[Problem requirements] Copy, from the data below, every line that has "Choose" in it.

Stored data entries:

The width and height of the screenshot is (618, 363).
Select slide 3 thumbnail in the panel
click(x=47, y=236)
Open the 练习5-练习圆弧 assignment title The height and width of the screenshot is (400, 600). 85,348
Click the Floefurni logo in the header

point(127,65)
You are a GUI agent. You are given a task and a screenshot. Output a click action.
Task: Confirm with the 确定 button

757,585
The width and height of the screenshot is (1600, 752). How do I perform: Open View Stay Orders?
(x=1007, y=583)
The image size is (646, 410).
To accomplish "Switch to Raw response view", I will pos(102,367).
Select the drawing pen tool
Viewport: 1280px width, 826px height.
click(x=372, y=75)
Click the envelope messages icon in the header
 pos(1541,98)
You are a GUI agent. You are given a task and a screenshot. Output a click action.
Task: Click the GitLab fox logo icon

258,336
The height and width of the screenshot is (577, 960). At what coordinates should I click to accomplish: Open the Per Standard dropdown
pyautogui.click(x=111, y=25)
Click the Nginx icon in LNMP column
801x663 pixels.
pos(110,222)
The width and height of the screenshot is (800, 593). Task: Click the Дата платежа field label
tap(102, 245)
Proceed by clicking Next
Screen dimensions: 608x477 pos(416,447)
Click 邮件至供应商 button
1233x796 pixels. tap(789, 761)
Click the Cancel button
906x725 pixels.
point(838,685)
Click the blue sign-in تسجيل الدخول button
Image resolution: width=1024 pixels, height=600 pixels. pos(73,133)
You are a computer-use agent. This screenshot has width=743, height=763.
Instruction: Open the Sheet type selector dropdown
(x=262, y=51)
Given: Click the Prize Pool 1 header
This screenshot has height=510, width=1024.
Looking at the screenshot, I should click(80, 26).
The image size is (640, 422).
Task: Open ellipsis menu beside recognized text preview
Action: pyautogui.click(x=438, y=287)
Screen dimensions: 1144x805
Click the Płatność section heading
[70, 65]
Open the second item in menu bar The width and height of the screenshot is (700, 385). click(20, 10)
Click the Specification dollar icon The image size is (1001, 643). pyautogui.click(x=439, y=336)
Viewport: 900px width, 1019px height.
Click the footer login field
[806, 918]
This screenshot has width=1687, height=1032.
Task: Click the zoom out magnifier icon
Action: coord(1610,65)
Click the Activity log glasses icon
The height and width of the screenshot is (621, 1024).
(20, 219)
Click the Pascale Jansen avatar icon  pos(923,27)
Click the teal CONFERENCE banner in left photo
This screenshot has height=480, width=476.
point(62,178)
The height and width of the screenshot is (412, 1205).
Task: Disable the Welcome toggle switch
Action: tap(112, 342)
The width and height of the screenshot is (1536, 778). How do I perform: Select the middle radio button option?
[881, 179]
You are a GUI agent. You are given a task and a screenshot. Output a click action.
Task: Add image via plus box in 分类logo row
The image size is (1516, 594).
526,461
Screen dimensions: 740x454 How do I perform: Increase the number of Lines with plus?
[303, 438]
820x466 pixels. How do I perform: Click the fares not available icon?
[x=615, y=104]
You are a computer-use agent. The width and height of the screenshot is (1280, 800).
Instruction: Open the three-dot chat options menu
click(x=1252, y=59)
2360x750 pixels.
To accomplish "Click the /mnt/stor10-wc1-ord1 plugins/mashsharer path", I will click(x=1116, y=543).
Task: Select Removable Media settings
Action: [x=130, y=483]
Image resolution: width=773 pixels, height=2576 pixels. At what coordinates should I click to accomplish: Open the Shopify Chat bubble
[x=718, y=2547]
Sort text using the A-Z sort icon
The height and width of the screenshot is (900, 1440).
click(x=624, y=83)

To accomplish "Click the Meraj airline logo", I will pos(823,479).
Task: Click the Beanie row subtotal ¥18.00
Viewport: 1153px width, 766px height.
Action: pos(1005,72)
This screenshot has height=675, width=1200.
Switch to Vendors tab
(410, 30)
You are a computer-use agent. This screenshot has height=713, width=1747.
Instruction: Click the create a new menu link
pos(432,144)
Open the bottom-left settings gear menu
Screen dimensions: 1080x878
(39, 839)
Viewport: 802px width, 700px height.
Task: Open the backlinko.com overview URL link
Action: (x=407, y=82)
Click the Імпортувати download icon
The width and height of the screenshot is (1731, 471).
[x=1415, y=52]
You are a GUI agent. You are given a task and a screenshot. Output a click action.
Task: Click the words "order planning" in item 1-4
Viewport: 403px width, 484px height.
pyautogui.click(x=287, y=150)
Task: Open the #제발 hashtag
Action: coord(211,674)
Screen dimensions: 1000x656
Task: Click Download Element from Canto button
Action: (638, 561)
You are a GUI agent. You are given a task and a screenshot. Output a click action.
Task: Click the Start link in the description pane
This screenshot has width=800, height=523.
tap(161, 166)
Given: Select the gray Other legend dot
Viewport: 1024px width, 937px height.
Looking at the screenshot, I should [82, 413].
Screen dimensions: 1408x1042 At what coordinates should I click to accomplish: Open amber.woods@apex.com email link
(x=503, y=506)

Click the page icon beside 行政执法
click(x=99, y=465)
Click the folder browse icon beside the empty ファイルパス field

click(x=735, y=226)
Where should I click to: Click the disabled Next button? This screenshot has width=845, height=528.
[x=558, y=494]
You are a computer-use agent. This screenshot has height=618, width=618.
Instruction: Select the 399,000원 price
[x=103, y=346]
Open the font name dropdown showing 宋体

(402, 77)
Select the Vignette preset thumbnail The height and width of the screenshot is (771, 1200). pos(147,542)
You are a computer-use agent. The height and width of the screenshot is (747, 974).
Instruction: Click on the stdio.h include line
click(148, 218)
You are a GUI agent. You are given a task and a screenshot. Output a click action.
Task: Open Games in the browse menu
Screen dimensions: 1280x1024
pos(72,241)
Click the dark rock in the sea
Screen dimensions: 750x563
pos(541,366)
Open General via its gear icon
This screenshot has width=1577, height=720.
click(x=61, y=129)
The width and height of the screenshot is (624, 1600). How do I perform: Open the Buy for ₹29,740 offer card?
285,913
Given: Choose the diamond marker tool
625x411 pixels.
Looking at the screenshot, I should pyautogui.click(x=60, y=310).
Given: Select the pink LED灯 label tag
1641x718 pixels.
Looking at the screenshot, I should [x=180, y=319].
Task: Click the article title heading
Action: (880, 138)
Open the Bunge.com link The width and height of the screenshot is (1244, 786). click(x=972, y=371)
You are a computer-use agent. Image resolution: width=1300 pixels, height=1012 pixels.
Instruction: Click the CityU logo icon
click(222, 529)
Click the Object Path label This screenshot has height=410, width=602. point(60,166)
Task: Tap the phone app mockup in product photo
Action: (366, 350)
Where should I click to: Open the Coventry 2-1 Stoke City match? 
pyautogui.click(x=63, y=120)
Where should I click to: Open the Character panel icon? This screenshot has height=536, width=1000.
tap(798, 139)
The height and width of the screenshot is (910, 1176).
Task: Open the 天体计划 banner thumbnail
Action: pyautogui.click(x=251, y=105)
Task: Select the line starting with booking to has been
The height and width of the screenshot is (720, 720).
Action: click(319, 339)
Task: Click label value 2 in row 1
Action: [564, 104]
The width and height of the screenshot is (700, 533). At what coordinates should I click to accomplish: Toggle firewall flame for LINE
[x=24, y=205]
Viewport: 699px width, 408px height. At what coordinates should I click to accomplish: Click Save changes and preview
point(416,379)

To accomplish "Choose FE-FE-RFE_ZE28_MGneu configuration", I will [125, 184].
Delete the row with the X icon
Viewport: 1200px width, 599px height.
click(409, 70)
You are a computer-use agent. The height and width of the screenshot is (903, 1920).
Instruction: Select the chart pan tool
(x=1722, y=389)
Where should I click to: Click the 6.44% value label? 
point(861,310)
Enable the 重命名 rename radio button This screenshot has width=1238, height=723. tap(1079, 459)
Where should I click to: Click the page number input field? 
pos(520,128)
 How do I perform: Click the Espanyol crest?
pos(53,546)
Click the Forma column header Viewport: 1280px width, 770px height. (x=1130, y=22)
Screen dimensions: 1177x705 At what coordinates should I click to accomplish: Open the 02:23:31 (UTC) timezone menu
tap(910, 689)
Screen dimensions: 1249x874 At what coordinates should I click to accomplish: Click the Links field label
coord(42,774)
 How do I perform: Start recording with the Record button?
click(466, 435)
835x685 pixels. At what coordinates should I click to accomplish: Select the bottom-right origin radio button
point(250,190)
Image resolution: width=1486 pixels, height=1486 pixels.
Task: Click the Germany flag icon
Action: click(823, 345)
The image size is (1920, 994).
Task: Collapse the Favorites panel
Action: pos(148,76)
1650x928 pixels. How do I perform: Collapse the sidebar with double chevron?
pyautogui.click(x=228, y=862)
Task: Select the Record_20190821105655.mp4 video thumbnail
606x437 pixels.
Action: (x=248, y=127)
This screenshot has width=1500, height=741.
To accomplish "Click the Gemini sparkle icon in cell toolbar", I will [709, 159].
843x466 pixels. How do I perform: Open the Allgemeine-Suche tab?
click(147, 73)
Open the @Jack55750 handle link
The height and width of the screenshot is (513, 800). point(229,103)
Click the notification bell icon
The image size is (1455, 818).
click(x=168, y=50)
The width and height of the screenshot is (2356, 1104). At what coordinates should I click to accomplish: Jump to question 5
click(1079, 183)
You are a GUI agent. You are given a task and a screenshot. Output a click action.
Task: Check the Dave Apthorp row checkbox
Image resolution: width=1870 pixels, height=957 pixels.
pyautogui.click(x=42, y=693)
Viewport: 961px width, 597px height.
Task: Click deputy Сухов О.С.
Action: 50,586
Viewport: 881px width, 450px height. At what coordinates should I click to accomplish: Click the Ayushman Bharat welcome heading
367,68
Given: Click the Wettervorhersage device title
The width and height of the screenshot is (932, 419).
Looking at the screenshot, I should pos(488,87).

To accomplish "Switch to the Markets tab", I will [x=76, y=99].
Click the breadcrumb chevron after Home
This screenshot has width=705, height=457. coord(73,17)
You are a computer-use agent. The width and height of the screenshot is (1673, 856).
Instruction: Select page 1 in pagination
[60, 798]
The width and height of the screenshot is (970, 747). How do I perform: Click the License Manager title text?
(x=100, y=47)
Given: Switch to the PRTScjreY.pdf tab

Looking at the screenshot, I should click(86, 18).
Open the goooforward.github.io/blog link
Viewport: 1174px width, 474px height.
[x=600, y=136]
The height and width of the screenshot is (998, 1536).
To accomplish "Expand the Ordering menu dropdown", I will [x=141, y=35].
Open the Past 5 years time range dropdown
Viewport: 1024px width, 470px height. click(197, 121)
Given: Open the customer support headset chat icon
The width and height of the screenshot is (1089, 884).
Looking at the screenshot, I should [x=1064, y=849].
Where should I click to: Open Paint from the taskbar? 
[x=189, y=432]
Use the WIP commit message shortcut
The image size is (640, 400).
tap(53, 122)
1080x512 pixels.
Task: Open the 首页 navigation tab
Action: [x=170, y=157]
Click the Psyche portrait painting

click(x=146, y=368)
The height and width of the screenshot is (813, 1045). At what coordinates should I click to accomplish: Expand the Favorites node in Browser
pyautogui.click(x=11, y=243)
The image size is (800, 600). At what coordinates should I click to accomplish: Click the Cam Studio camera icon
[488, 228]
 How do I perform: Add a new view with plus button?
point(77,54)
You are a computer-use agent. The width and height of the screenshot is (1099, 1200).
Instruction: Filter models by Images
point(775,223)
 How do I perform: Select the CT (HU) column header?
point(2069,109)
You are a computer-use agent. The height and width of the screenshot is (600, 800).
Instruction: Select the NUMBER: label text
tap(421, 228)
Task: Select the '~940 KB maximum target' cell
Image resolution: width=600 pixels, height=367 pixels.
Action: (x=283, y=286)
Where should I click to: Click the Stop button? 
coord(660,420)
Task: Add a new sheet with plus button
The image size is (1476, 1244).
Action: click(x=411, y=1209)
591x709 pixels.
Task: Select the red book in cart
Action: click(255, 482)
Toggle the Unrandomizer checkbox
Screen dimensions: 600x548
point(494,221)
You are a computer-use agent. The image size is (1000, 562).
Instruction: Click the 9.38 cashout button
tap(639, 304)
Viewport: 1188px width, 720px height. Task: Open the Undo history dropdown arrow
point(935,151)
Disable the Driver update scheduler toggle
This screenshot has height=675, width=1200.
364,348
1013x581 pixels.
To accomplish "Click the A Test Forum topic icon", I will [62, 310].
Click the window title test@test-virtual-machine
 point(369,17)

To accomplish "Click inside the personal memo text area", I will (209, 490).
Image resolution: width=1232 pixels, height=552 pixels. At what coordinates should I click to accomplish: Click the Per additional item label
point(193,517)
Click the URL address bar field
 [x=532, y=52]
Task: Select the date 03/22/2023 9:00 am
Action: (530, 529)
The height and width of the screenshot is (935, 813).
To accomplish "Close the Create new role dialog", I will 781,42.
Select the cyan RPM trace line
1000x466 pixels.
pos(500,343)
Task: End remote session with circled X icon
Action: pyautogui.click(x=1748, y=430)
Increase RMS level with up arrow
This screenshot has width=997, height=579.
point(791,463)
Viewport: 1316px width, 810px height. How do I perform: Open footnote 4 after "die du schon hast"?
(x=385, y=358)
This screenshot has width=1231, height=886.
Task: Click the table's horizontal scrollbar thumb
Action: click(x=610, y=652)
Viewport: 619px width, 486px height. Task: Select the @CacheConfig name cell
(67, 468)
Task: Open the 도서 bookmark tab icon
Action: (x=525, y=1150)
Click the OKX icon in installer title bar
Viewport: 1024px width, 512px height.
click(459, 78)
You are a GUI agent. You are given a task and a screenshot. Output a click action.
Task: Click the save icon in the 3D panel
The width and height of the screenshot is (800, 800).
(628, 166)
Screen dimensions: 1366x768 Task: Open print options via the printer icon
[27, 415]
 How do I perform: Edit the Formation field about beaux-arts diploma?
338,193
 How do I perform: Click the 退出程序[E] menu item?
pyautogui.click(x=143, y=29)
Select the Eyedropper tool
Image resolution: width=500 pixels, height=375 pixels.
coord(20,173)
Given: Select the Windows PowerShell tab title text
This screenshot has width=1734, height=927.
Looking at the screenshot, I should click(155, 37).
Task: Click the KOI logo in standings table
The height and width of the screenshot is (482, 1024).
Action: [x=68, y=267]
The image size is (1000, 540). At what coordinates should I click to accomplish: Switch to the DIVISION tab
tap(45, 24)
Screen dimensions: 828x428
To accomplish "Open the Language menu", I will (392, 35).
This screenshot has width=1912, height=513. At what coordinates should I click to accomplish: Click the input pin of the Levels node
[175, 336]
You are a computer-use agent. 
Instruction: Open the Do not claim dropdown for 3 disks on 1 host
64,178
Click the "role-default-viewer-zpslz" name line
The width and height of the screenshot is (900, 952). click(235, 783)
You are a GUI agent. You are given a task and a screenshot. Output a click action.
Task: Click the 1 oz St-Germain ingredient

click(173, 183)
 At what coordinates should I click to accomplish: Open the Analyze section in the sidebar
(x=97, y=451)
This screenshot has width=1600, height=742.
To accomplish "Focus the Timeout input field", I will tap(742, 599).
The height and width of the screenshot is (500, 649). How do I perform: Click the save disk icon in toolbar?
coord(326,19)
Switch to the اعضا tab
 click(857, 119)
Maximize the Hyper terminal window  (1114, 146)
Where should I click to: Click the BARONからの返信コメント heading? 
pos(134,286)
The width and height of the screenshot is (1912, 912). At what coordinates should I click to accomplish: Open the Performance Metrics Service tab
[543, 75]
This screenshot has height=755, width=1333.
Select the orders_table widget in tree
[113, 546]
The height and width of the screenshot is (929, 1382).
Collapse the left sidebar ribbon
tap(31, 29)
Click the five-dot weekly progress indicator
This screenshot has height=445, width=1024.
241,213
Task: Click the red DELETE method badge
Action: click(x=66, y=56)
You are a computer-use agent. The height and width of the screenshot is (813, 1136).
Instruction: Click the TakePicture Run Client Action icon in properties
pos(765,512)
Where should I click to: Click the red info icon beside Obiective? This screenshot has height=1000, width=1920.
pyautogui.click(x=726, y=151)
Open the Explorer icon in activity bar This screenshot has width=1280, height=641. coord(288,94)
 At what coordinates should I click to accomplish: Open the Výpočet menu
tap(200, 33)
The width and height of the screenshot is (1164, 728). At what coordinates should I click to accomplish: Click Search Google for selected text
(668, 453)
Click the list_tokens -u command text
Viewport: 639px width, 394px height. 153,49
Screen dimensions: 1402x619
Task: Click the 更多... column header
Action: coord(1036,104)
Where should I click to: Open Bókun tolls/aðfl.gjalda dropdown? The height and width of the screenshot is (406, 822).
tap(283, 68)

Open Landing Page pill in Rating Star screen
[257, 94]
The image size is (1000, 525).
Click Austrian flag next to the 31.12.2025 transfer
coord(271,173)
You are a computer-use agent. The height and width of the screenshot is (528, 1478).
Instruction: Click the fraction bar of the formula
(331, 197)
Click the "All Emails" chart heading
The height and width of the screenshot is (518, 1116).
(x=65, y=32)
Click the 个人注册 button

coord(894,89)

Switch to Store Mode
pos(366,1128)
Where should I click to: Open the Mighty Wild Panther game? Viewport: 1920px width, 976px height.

[Finished exercise]
Given: Choose the diamond marker tool
To accomplish "Choose FE-FE-RFE_ZE28_MGneu configuration", I will [125, 184].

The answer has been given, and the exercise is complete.